Après plusieurs mois de grève paralysant l’école béninoise, les enseignants ont fini par reprendre le chemin des classes ce jeudi 26 avril respectant ainsi le mot d’ordre de suspension du mouvement de grève pris par le Front des organisations syndicales de l’éducation.

 A Bohicon et Abomey, pas de doute. Toutes les classes sont désormais ouvertes. En sillonnant ce jeudi certains établissements scolaires, notre équipe de reportage a pu constater l’effectivité de la reprise des cours dans les établissements scolaires qui ont rouvert leurs portes après la suspension du mot d’ordre de grève par le Front regroupant les syndicats des enseignants.  

 Cette reprise effective des cours met aussi fin au congé de Pâques qui se confondait aisément au boycott des cours par les enseignants. Tôt ce jeudi, élèves et écoliers étaient présents dans les établissements attendant l’effectivité de la reprise des activités pédagogiques. Dans ces villes, les établissements publics du primaire comme du secondaire ont effectivement rouverts leurs classes. Dans les collèges comme les Ceg 1, 2 et 4  de Bohicon puis au Ceg 1 d’Abomey et au Ceg Goho, les cours ont démarré effectivement avec les enseignants permanents. Jusque-là, ce sont les vacataires qui honoraient les cours dans les établissements. Ce qui fait que les classes n’étaient pas régulières. Les matières et heures des permanents sont creuses et perturbaient le bon fonctionnement des établissements.

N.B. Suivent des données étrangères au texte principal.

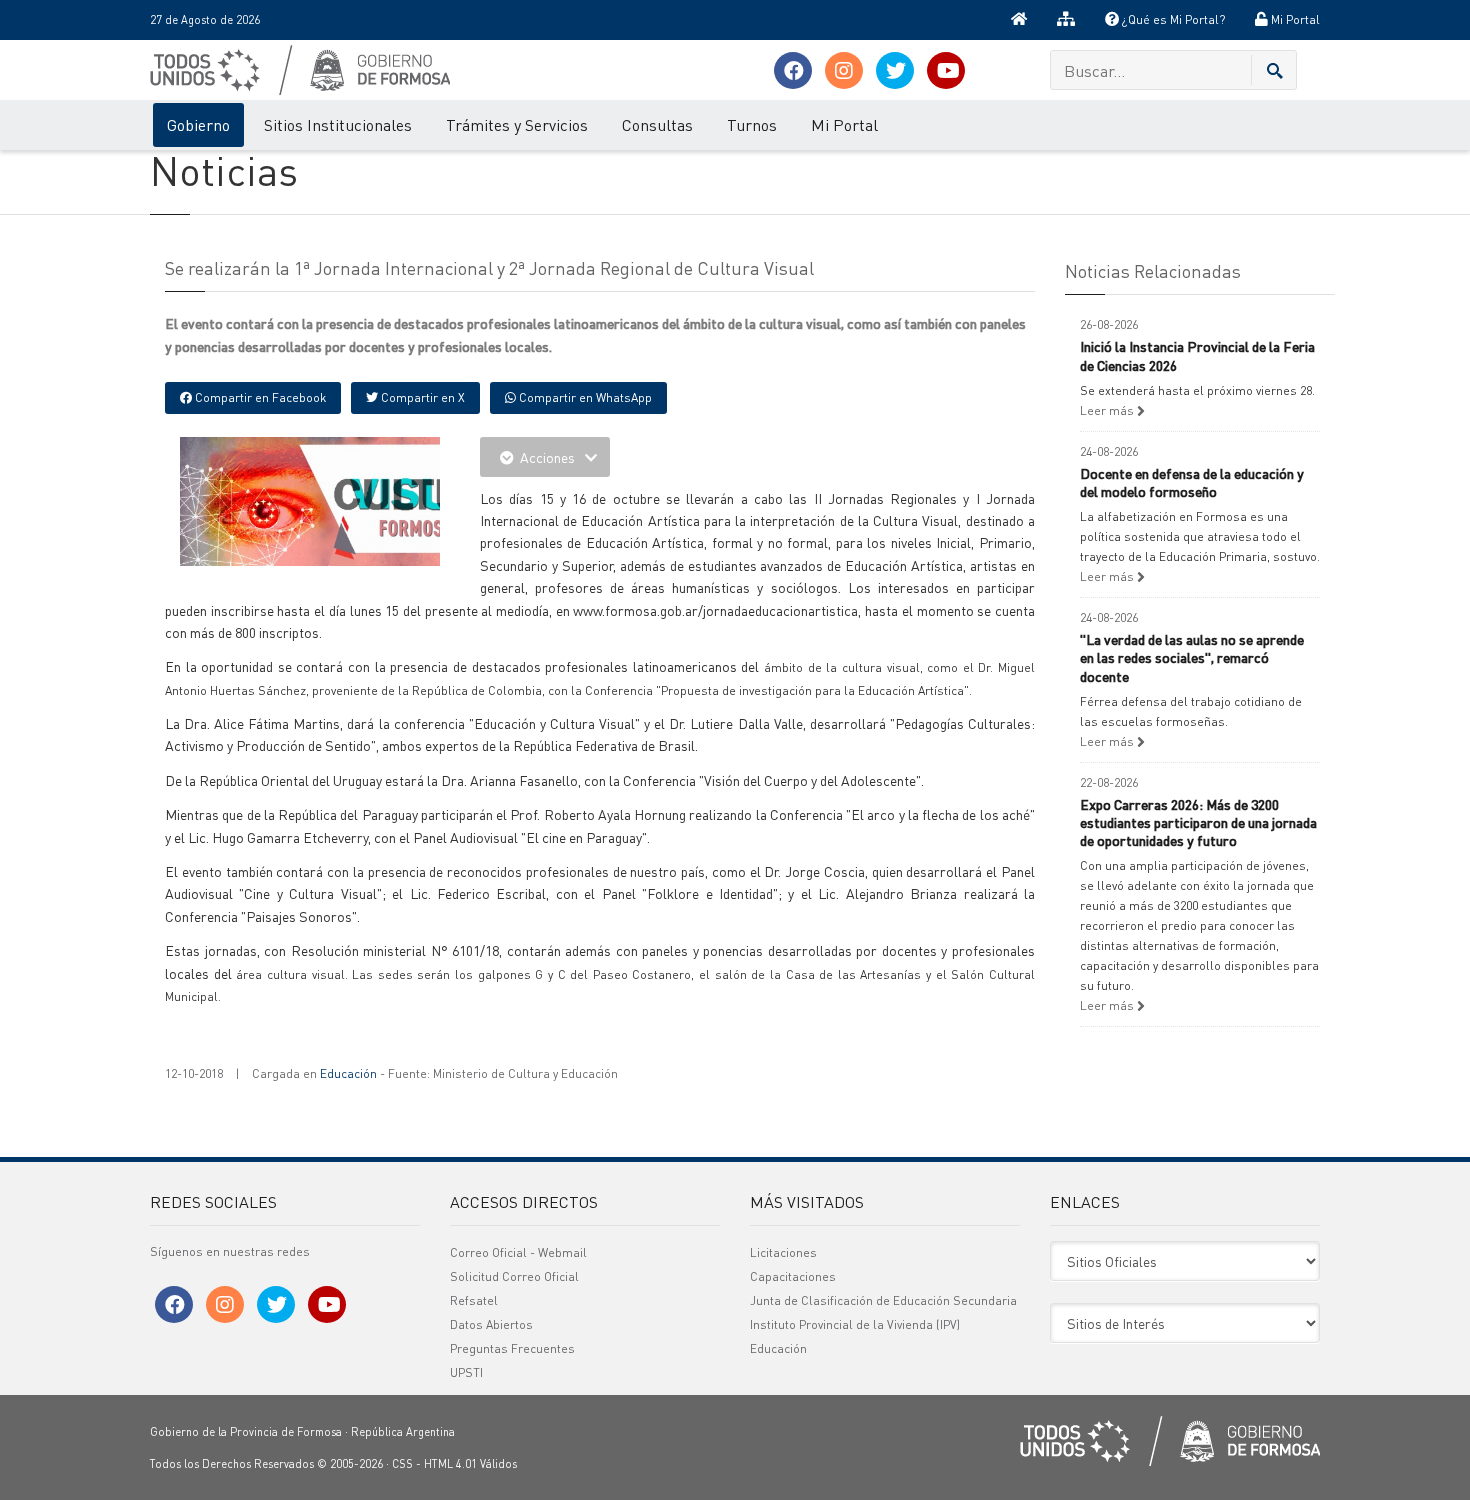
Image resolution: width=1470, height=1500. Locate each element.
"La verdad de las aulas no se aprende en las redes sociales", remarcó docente (1192, 657)
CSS (402, 1464)
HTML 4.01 (450, 1464)
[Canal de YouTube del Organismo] (946, 70)
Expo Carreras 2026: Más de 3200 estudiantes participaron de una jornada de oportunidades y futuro (1198, 822)
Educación (348, 1073)
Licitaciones (783, 1252)
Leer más (1108, 410)
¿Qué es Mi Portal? (1172, 19)
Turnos (752, 124)
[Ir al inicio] (1019, 20)
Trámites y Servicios (517, 124)
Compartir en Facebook (259, 397)
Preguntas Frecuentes (512, 1348)
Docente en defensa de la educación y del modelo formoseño (1192, 482)
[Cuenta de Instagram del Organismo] (844, 70)
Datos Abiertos (491, 1324)
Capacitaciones (793, 1276)
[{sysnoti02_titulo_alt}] (355, 499)
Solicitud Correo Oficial (514, 1276)
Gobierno (198, 124)
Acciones (547, 457)
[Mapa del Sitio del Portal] (1066, 20)
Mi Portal (1294, 19)
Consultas (657, 124)
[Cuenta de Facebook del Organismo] (793, 70)
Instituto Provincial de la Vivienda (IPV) (855, 1324)
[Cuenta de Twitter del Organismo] (895, 70)
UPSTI (466, 1372)
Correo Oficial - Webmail (518, 1252)
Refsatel (474, 1300)
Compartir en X (421, 397)
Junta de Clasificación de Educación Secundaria (883, 1300)
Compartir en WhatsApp (584, 397)
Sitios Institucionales (338, 124)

Calixte Ayitchémè Azagoun, élève en classe de Terminale se dit heureux de la reprise effective des cours par les  enseignants permanents après plusieurs mois d’abandon. Cependant, il a des inquiétudes pour la suite bien que les cours aient repris. « On a même pas fait le second devoir-surveillé du semestre et nous sommes à quelques jours des examens. Avec les camarades on se demande comment seront les épreuves de l’examen ».

 Codjo Hinlin, enseignant et syndicaliste estime que « tous les enseignants ont repris les cours ce jeudi, ici dans le département du Zou conformément à la décision de suspension prise par le Front ». Néanmoins, prévient Codjo Hinlin, « les enseignants attendent toujours la rétrocession des salaires défalqués injustement pour fait de grève. Et cette rétrocession est une conditionnalité pour une meilleure application du calendrier réaménagé ».